* TASK ITEM *
Nothing but the lines from the one holding "1245x701 pixels. How" to the final line of the listing below, both included, should be repeated, and each must match exactly. Omit pictures.

======== RECORD EXCERPTS

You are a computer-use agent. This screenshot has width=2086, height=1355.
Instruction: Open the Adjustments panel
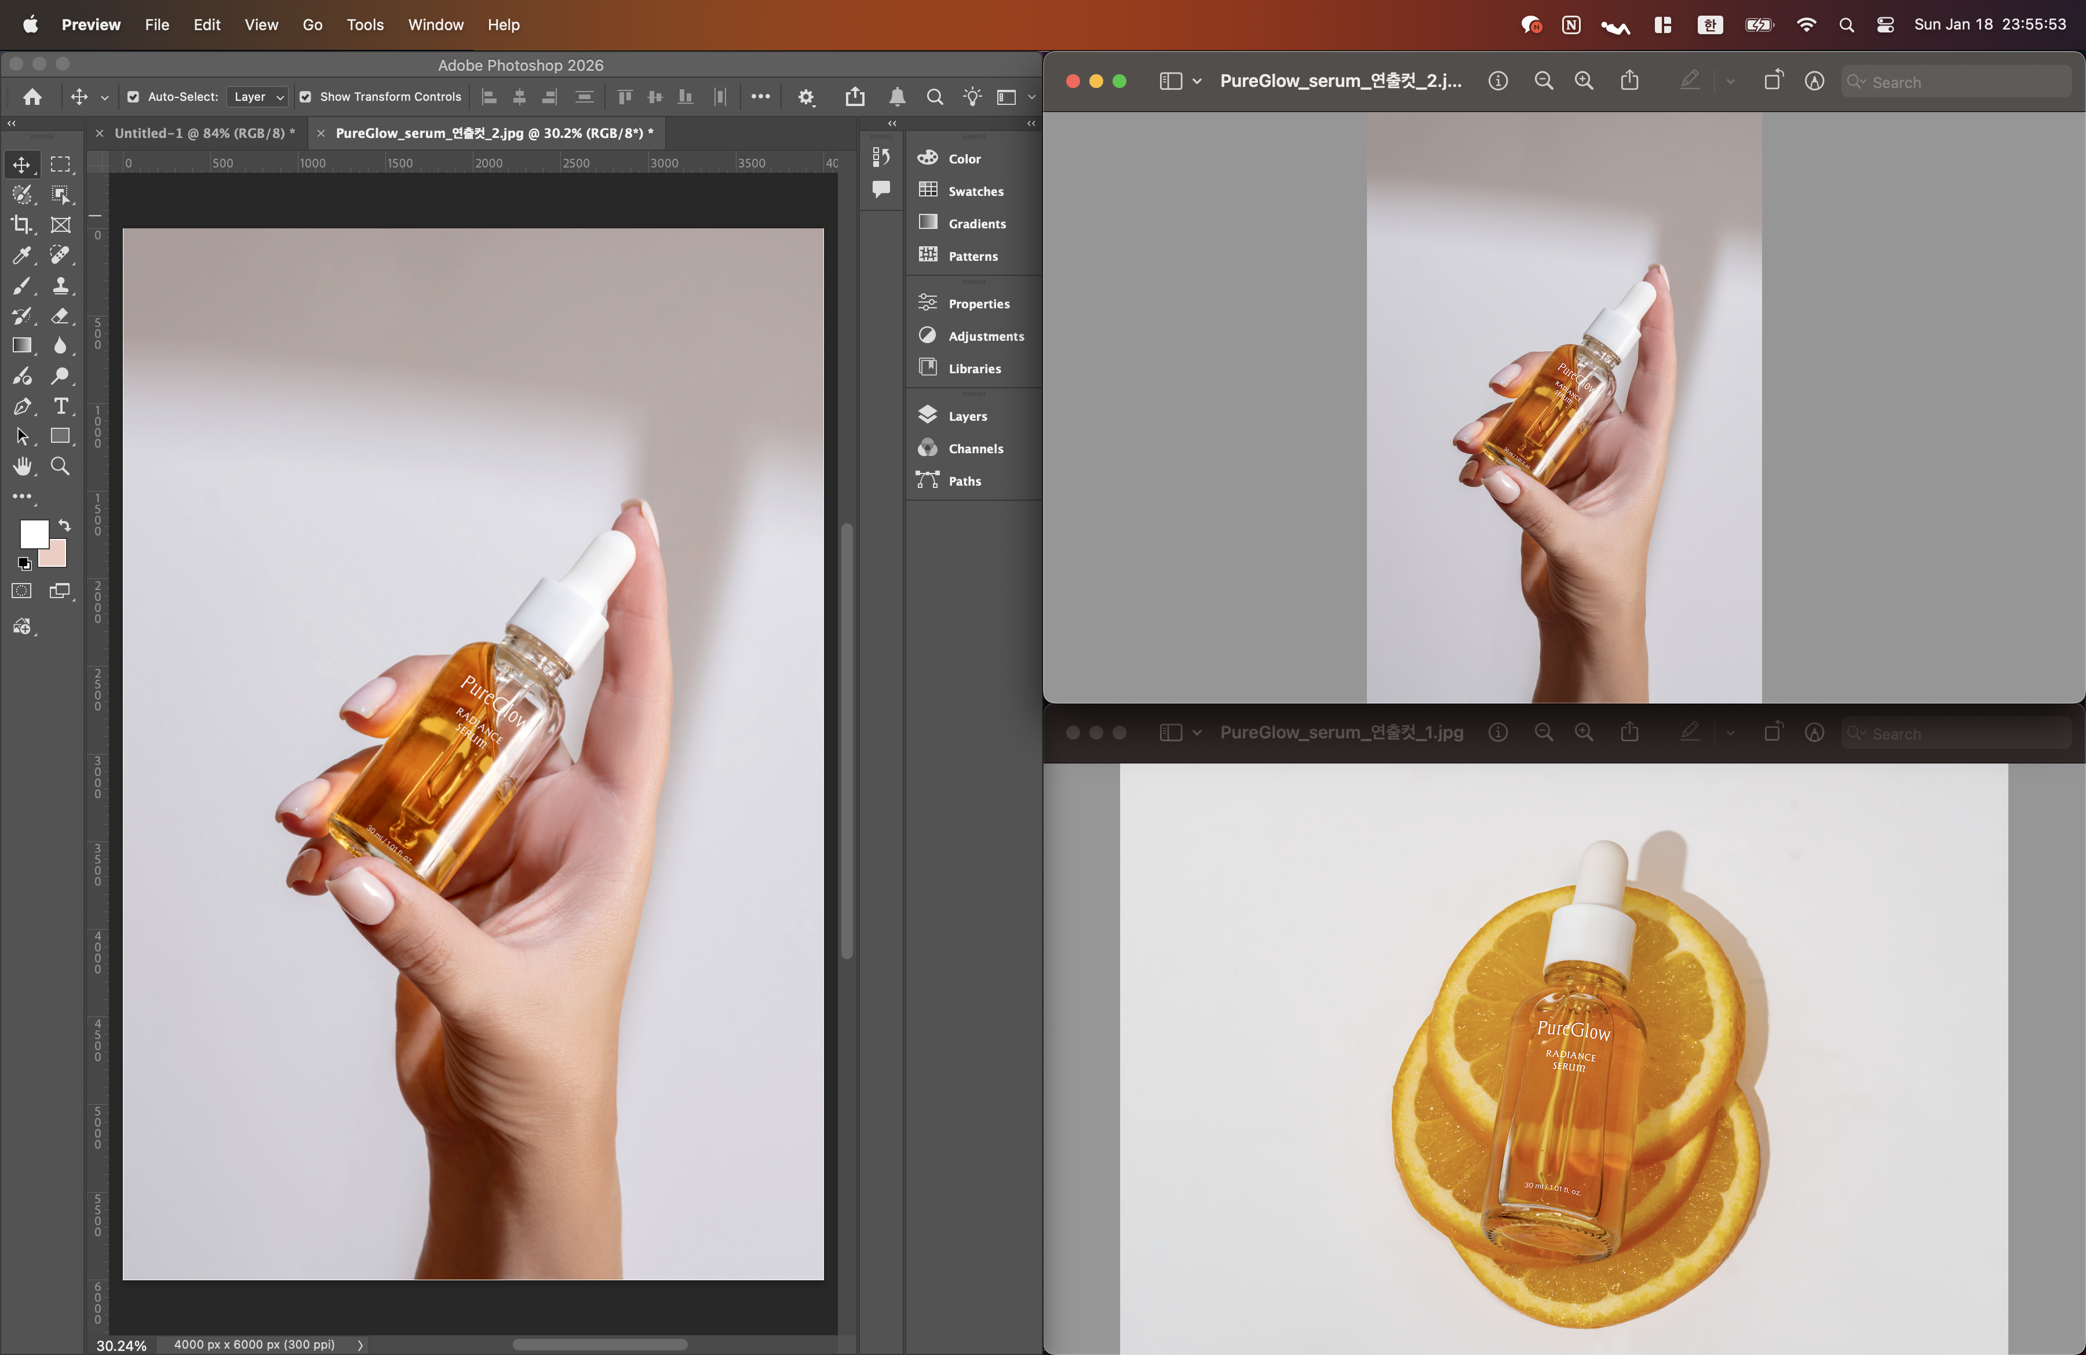point(985,337)
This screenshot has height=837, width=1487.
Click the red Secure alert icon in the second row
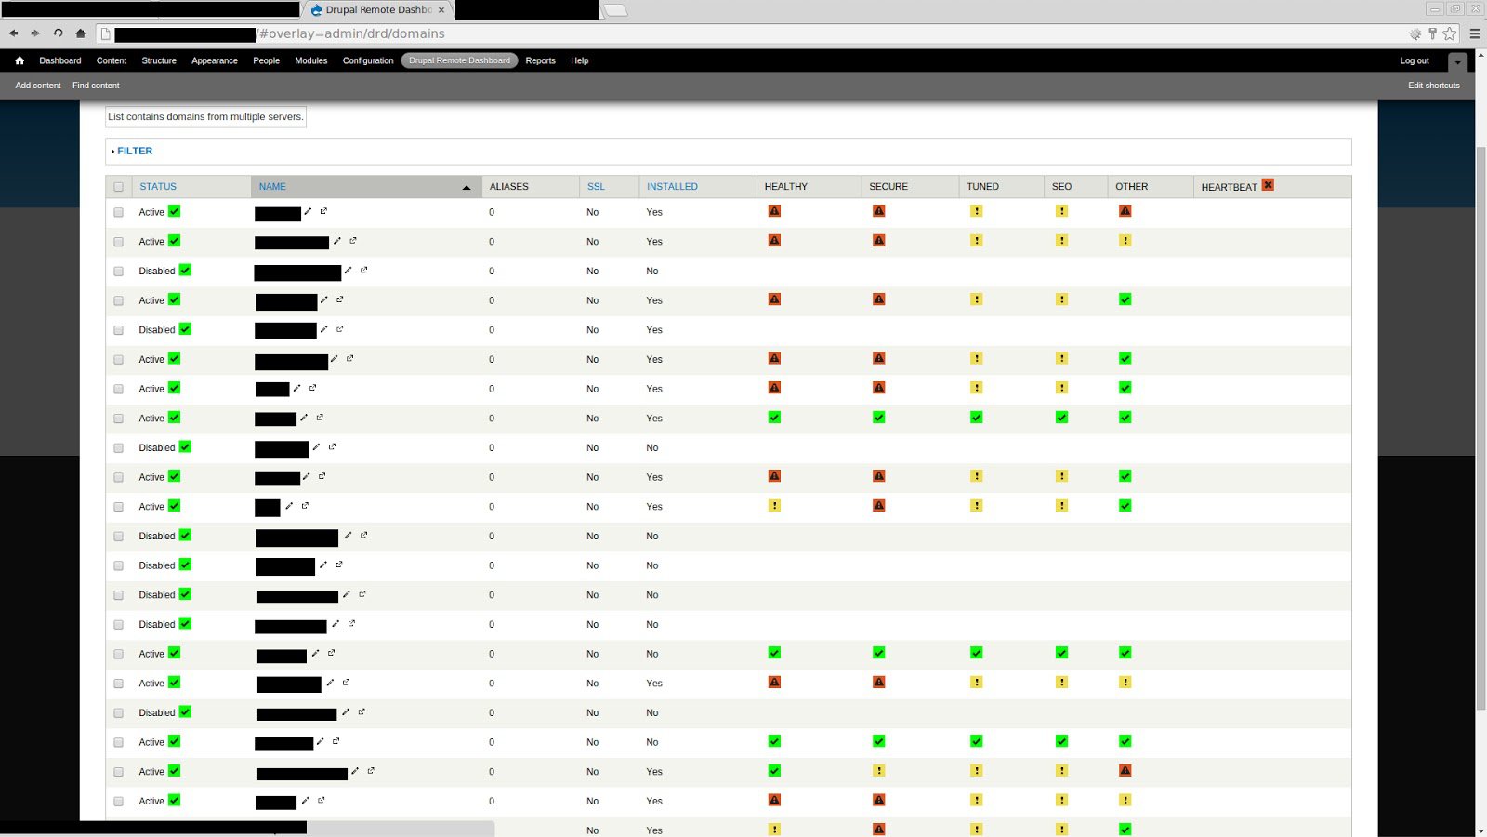click(878, 240)
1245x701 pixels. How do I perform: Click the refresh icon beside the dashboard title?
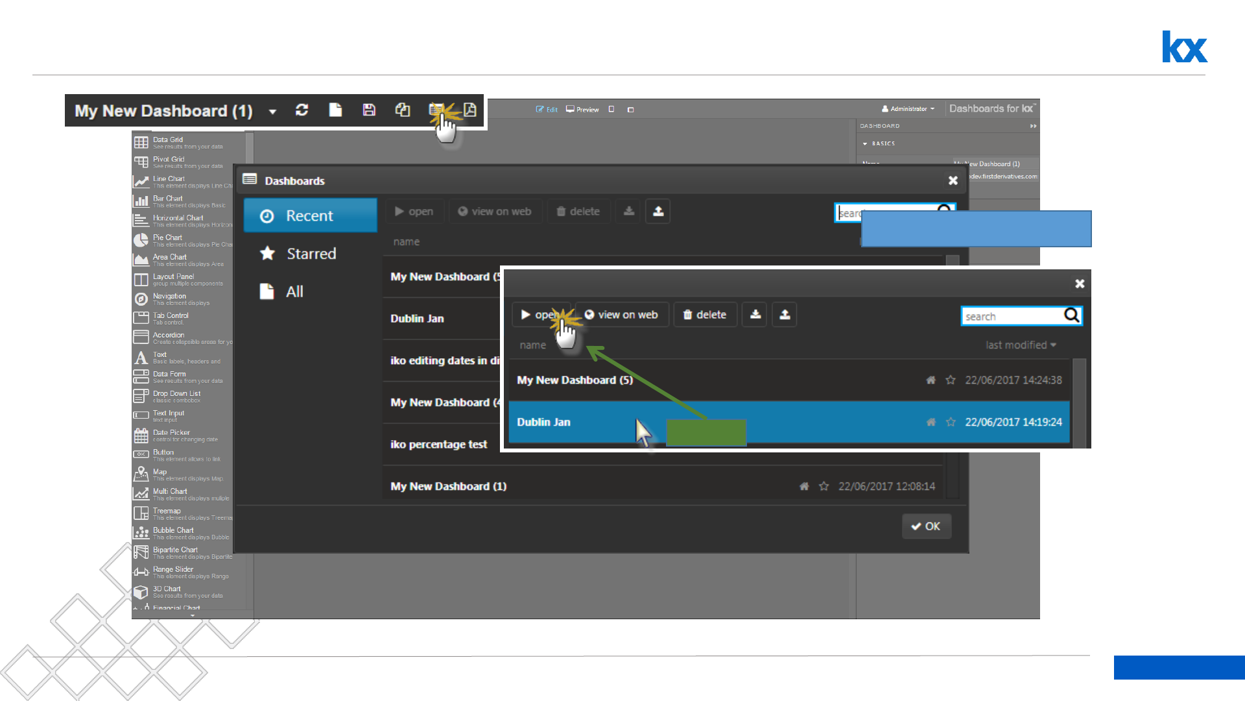coord(302,110)
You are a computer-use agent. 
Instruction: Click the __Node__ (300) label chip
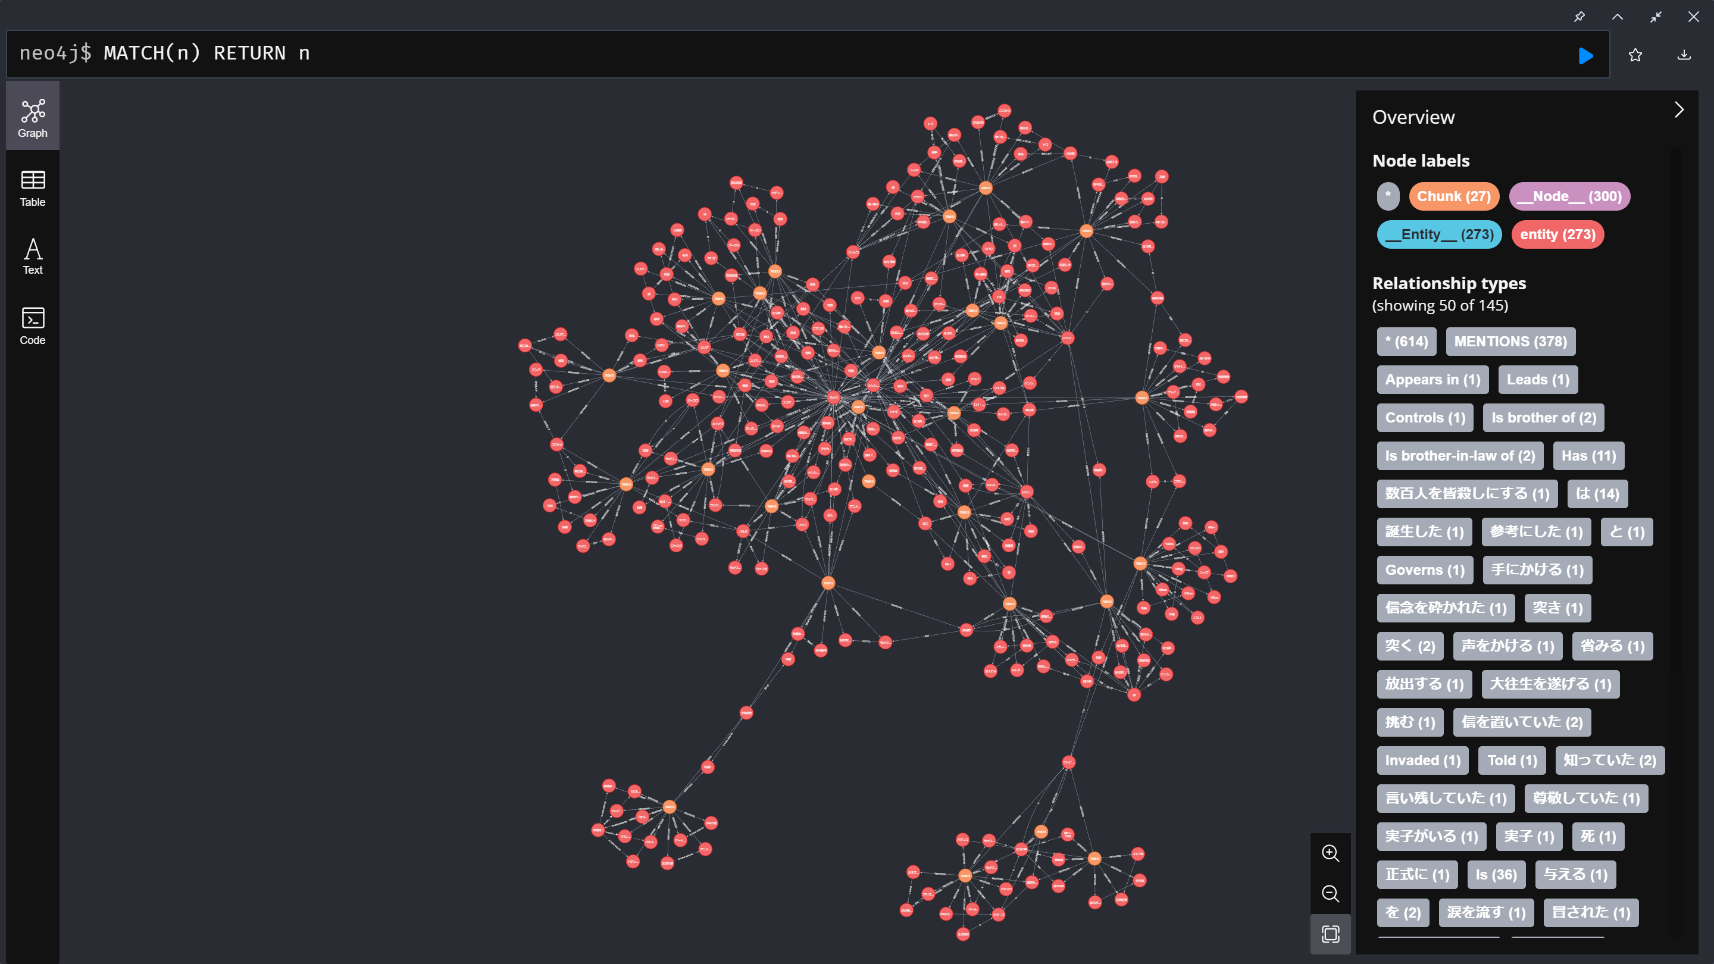pos(1568,196)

================

* RESPONSE TO THE TASK *
1245x701 pixels. How do I perform: Click the refresh icon beside the dashboard title?
coord(302,110)
You are a computer-use agent. 
Instruction: Click the __Node__ (300) label chip
pos(1568,196)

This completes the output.